Notes

ICI ET MAINTENANT FRANÇOIS MITTERAND Fayard (304 pages)

Ethiopiques n° 25

révue socialiste

de culture négro- africaine

janvier 1981

Le dernier livre de François Mitterrand, « Ici et maintenant  », adopte un titre, « hic et nunc », déjà repris, comme antienne, dans le chant que le parti socialiste français a chanté lors de son congrès de Nantes, en 1977. A cette époque, une grande espérance, pour les élections de 1978, habitait « le peuple de gauche ». Depuis, il y a eu la rupture de l’union de la gauche… Et, cependant, l’espoir est demeuré chez François Mitterrand. C’est ainsi que j’interprète le choix du titre de son livre.

« Ici et maintenant » montre un François Mitterrand au mieux de sa forme littéraire, politique et intellectuelle. L’auteur écrit, en effet, dans une langue admirable, maîtrisant son style, pliant les mots à sa volonté, à son humeur, à sa sensibilité, à son ironie, à sa causticité, à sa pugnacité.

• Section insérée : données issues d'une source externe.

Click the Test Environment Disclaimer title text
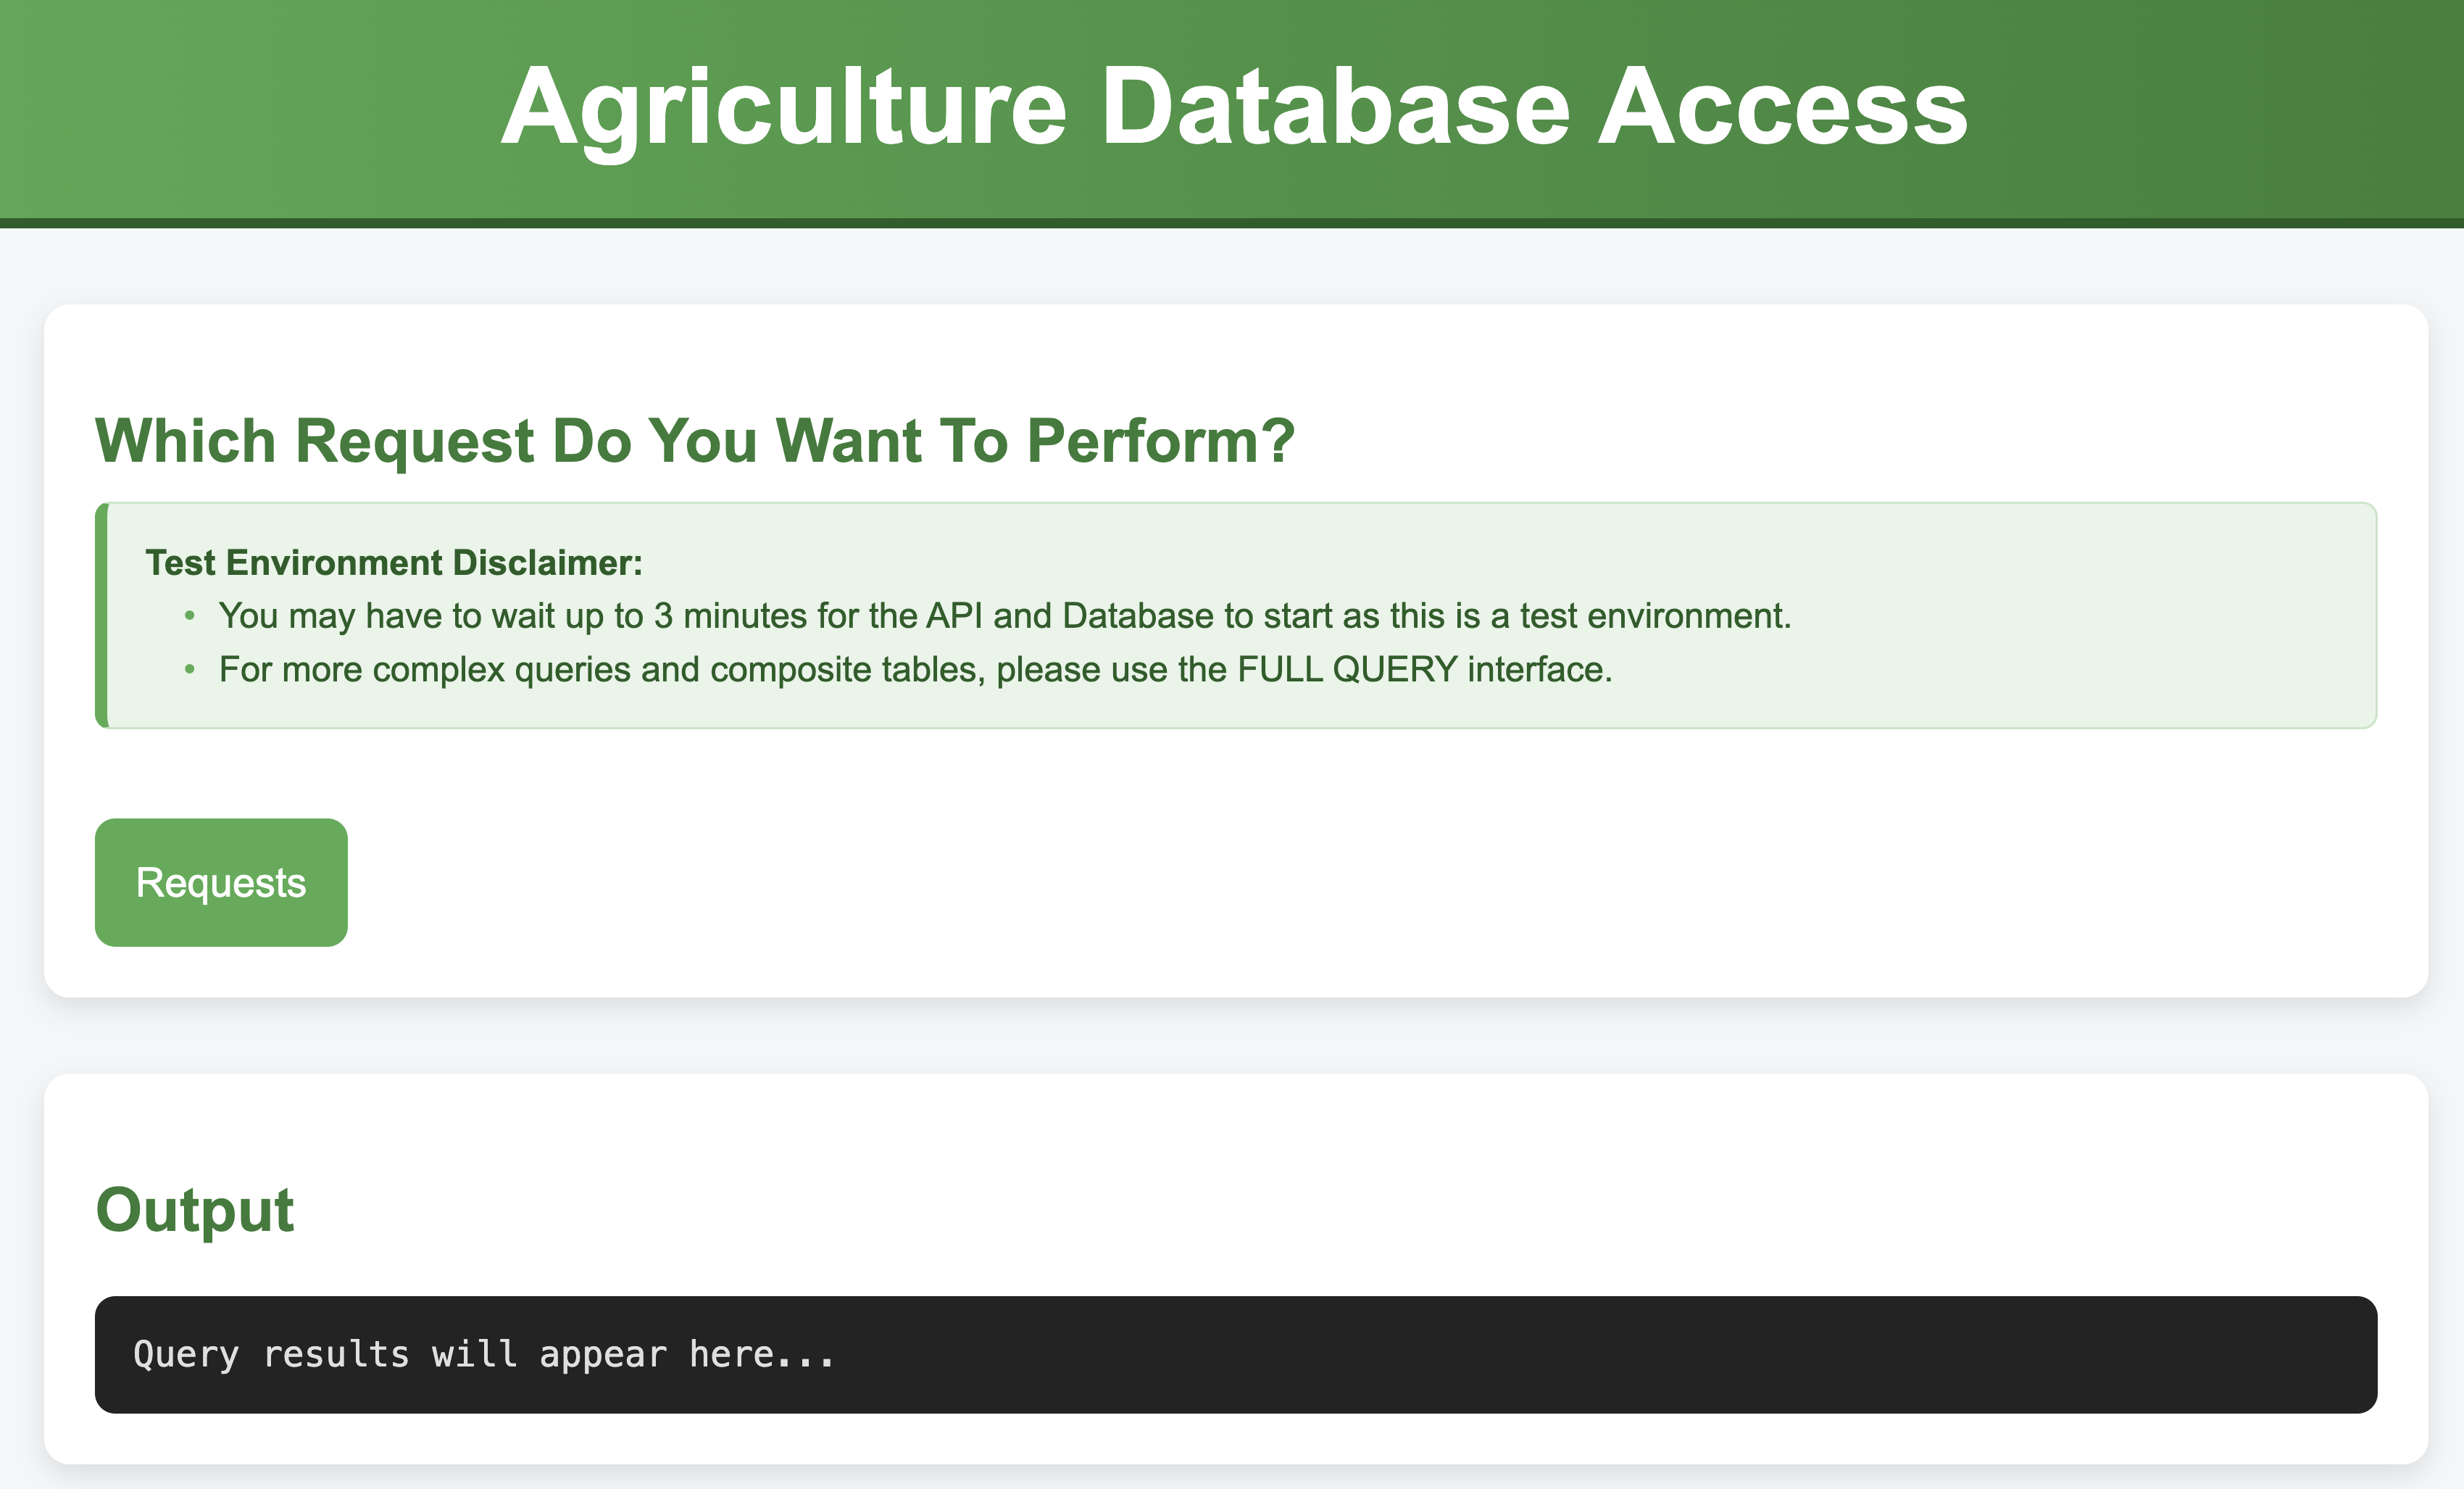This screenshot has width=2464, height=1489. (395, 562)
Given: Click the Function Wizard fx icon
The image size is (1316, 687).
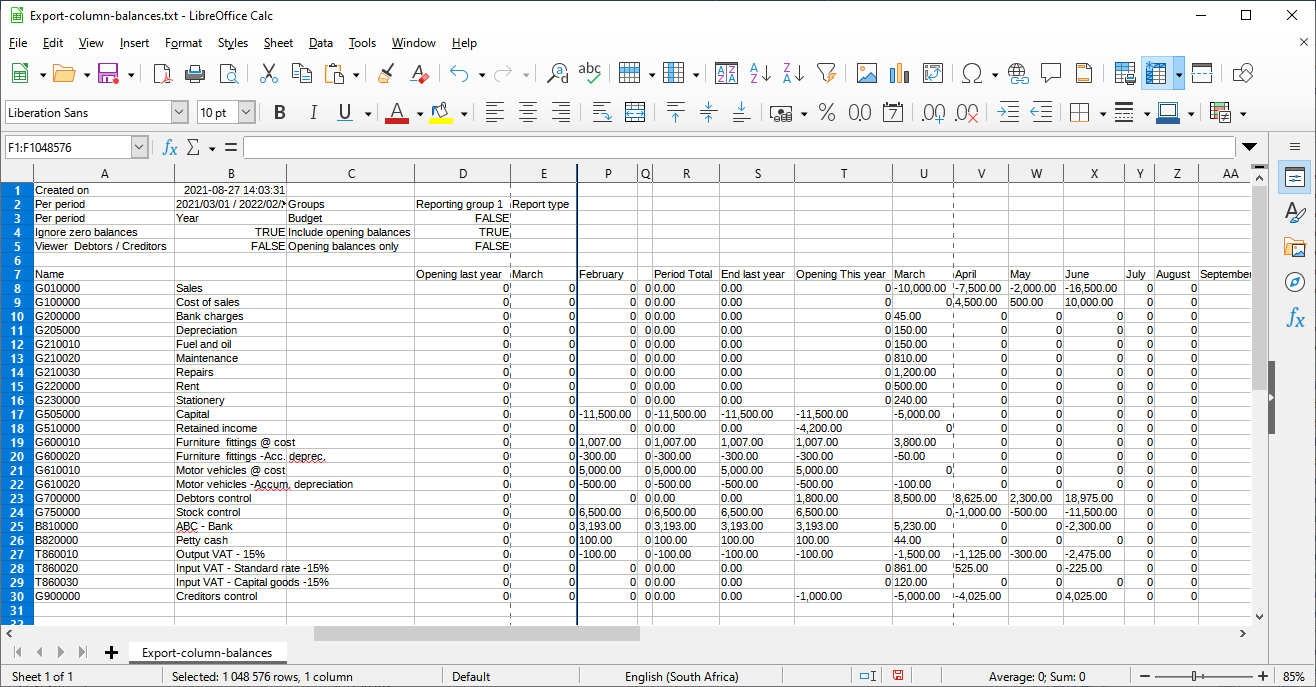Looking at the screenshot, I should tap(170, 148).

Sur le plan politique, François Mitterrand, conversant avec Guy Claisse, aborde, pratiquement, tous les problèmes intérieurs avec lesquels la France est confrontée et aussi extérieurs : propre personnalité du parti socialiste français, stratégie et tactiques du parti communiste, l’Etat français sous Valéry Giscard d’Estaing (« l’Etat­Giscard »), les syndicats, la petite et moyenne entreprise, l’autogestion, une nouvelle agriculture, lA condition féminine, l’éducation et la culture, l’écologie, etc… François Mitterrand, sur toutes ces questions, apporte des réponses socialistes. La manière d’aborder la foi dans le progrès et la nécessité de le maîtriser vont dans le même sens. En politique interna­tionale, la question du désarmement tient, naturellement, une place de choix, le rôle de l’Europe, l’élargissement du Marché commun, la coopération nord-sud, la réforme du système monétaire internationale, des problèmes brûlants, tels que l’Mghanistan, le conflit Irak-Iran, la Pologne, font l’objet d’un examen minutieux, sans complaisance aucune, et de propositions concrètes, à la lumière de l’option socialiste.

L’ouvrage de François Mitterrand montre que les socialistes français n’ont pas perdu l’espoir, puisqu’ils étudient, en permanence, les grandes questions de l’heure et de l’avenir, font les propositions concrètes. Ils ont un projet de société. L’on ne manque pas, à ce sujet, d’être frappé par l’aisance avec laquelle François Mitterrand aborde les sujets aussi bien techniques ou rébarbatifs que politiques. De même, il répond, avec franchise, à toutes les questions-pièges qui lui sont tendues. Guy Claisse cherche-t-il à mettre l’accent sur les clivages du parti socialiste que François Mitterrand dit, sans fard, son opinion avec toujours le souci de sauvegarder l’unité de son parti. Cherche-t-on à accréditer une image de lui, forgée par ses adversaires de tous bords, qu’il redresse les choses et passe, à son tour, à l’offensive, en posant des questions qui, souvent, demeurent sans réponse, ce qui est une manière de répondre. L ’homme reste brillant tout au long de l’ouvrage, dense, sérieux.

François Mitterrand a incontestablement les dimensions d’un homme d’Etat. Cela, on le savait déjà. « Ici et maintenant » le confirme encore une fois. S’y ajoutent des qualités de cœur, que, pour des raisons partisanes, on cherche à occulter ; « Je vais à mes amis quand ils sont dans la peine ». Et aussi de réalisme tout en cherchant à voir et à aller plus loin ; « Il est d’autres réponses que la nôtre à l’interrogation de l’homme sur lui-même. Mais faire ce qu’on peut là où l’on est, je ne connais pas d’autre morale. Et ne pas s’arrêter de chercher à comprendre ». Un homme.